* **Vorliegender Text**:
+++
Am Abend berichtete der RBB, Mitarbeiter des Landeslabors hätten hohe Werte von Quecksilber in den Wasserproben gefunden. Die Werte seien so hoch, dass das Testergebnis nicht darstellbar sei und die Testung wiederholt werden müsste. Ob das in den Proben aus der Oder nachgewiesene Quecksilber ursächlich für das massenhafte Fischsterben ist, sei aber nach wie vor nicht geklärt, so der RBB.

Die deutschen Behörden wurden von polnischer Seite nicht gewarnt

Dass die Untersuchung so lange dauert – und auch dass Brandenburgs Bevölkerung erst spät vor einer möglichen Gefahr gewarnt wurde, liegt offenbar an ausgebliebenen Meldungen der polnischen Behörden. Nach Berichten polnischer Medien hatten Angler in Polen bereits Ende Juli tote Fische am Ufer gefunden. Inzwischen sind es nach Behördenangaben Tausende, die zunächst in Niederschlesien, inzwischen aber auch in der Wojwodschaft Lubuskie, weiter nördlich, gefunden wurden.

Inspektoren des Gewässeramts in Niederschlesien hatten den Berichten zufolge bereits Ende Juli Wasserproben an drei Stellen entnommen. Anfang August teilte das Gewässeramt in Wroclaw (Breslau) mit, der hohe Sauerstoffgehalt im Wasser weiche von den typischen Sauerstoffkonzentrationen im Sommer ab. Es sei möglich, dass eine Substanz mit stark oxidierenden Eigenschaften ins Wasser gelangt sei. Zudem wurde an zwei Stellen die giftige Substanz Mesitylen nachgewiesen.

Tritt ein solcher Fall auf, greift der Alarmplan Oder. Die polnische Seite ist danach verpflichtet, die deutschen Behörden zu informieren. Das jedoch geschah laut dem Brandenburger Landesamt für Umwelt nicht. Bis frühestens Mittwoch sei keine Meldung aus Polen eingegangen, sagte ein Sprecher auf Tagesspiegel-Anfrage. Zu diesem Zeitpunkt trieben längst auch auf der deutschen Seite die Fische tot im Wasser.

Frankfurts Oberbürgermeister sieht "Staatsversagen"

Die Verantwortlichkeiten hätten „offenkundig versagt“, sagte Frankfurts Oberbürgermeister René Wilke (Linke). Nicht nur seien Meldungen aus Polen ausgeblieben. Auch der Bund als Eigentümer der Bundeswasserstraße und das Land Brandenburg hätten es „nicht geschafft, den entstandenen Problemen in einer angemessenen Frist zu begegnen“.
+++
* **Schriftliche Aufgaben**:
A - Welche giftige Substanz wurde laut dem Text über das Fischsterben in der Oder an zwei Stellen nachgewiesen?
B - Führe den Text über das Fischsterben in der Oder ab seinem letzten Satz fort.

* **Quellenauszug**:
+++
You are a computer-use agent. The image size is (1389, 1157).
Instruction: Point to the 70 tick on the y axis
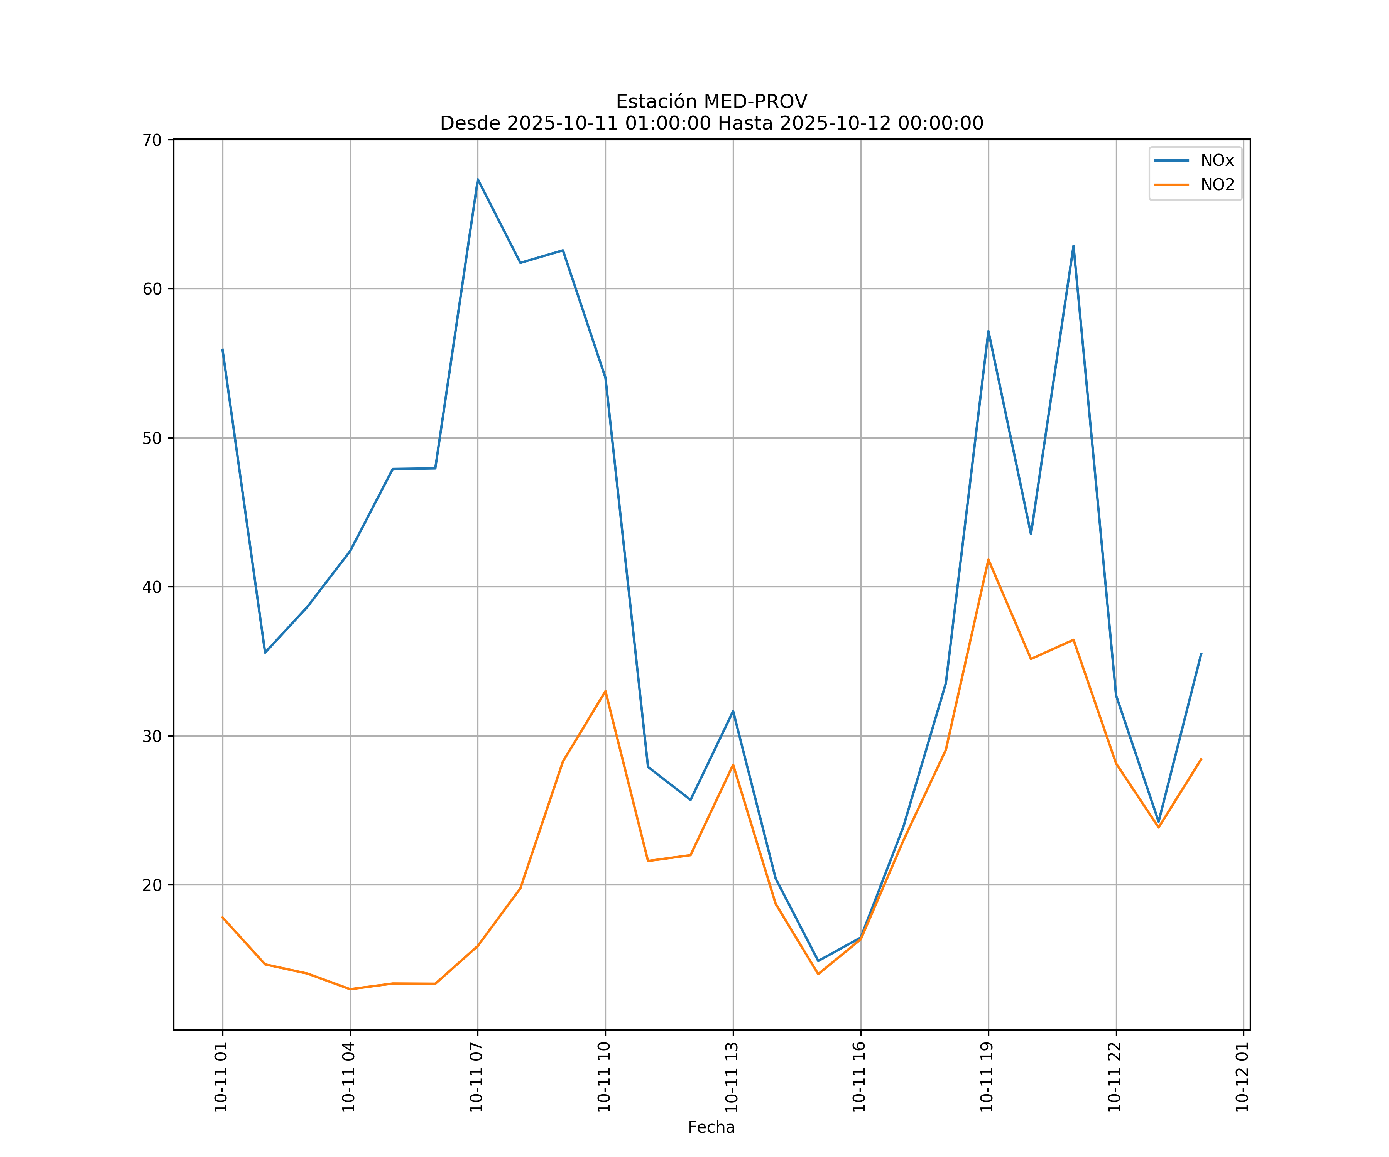[x=152, y=140]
+++
* **Antworten in Reihenfolge**:
A - Mesitylen.

B -
Wilke meint damit auch die tausenden toten Fische, die die Stadt nun wie der Landkreis Märkisch-Oderland selbst beseitigt. Danach werde deutlich um Antworten bitten. „In meinen Augen handelt es sich um Staatsversagen, das nicht ohne Folgen bleiben kann“, sagte Wilke.

Brandenburgs Umweltminister übt Kritik

Brandenburgs Umweltminister Axel Vogel (Grüne) kritisierte die zuständigen Behörden in Polen. Man habe zwar Kontakt mit der polnischen Seite, sagte Vogel am Donnerstag Radioeins vom RBB. Allerdings sei man über die Ereignisse in Opole, die offenbar am 27. oder 28. Juli stattgefunden hätten, bisher nicht offiziell informiert worden.

Man wisse „nur von Dritten und aus Medien, dass in größerem Umfang Lösungsmittel freigesetzt wurden, die möglicherweise für das Fischsterben mitverantwortlich“ seien, sage der Minister. „Es ist festzustellen, dass die vereinbarten Meldewege nicht eingehalten wurden und wir deswegen auch viele Informationen nicht haben, die wir hätten haben sollen.“ In jedem Fall sei es eine seltsame Erscheinung, dass der Sauerstoffgehalt in der Oder in den vergangenen Tagen trotz der hohen Temperaturen merklich gestiegen sei, sagte Vogel.

Polnische Umweltbehörde geht von Industrie als Verursacher aus

Am Donnerstag teilte die polnische Umweltschutzbehörde mit, das Fischsterben sei wahrscheinlich von einer Wasserverschmutzung durch die Industrie ausgelöst worden. „Alles deutet darauf hin, dass die Verschmutzung der Oder, die zum Sterben zahlreicher Fische geführt hat, industriellen Ursprungs sein könnte“, sagte die stellvertretende Leiterin der Behörde, Magda Gosk.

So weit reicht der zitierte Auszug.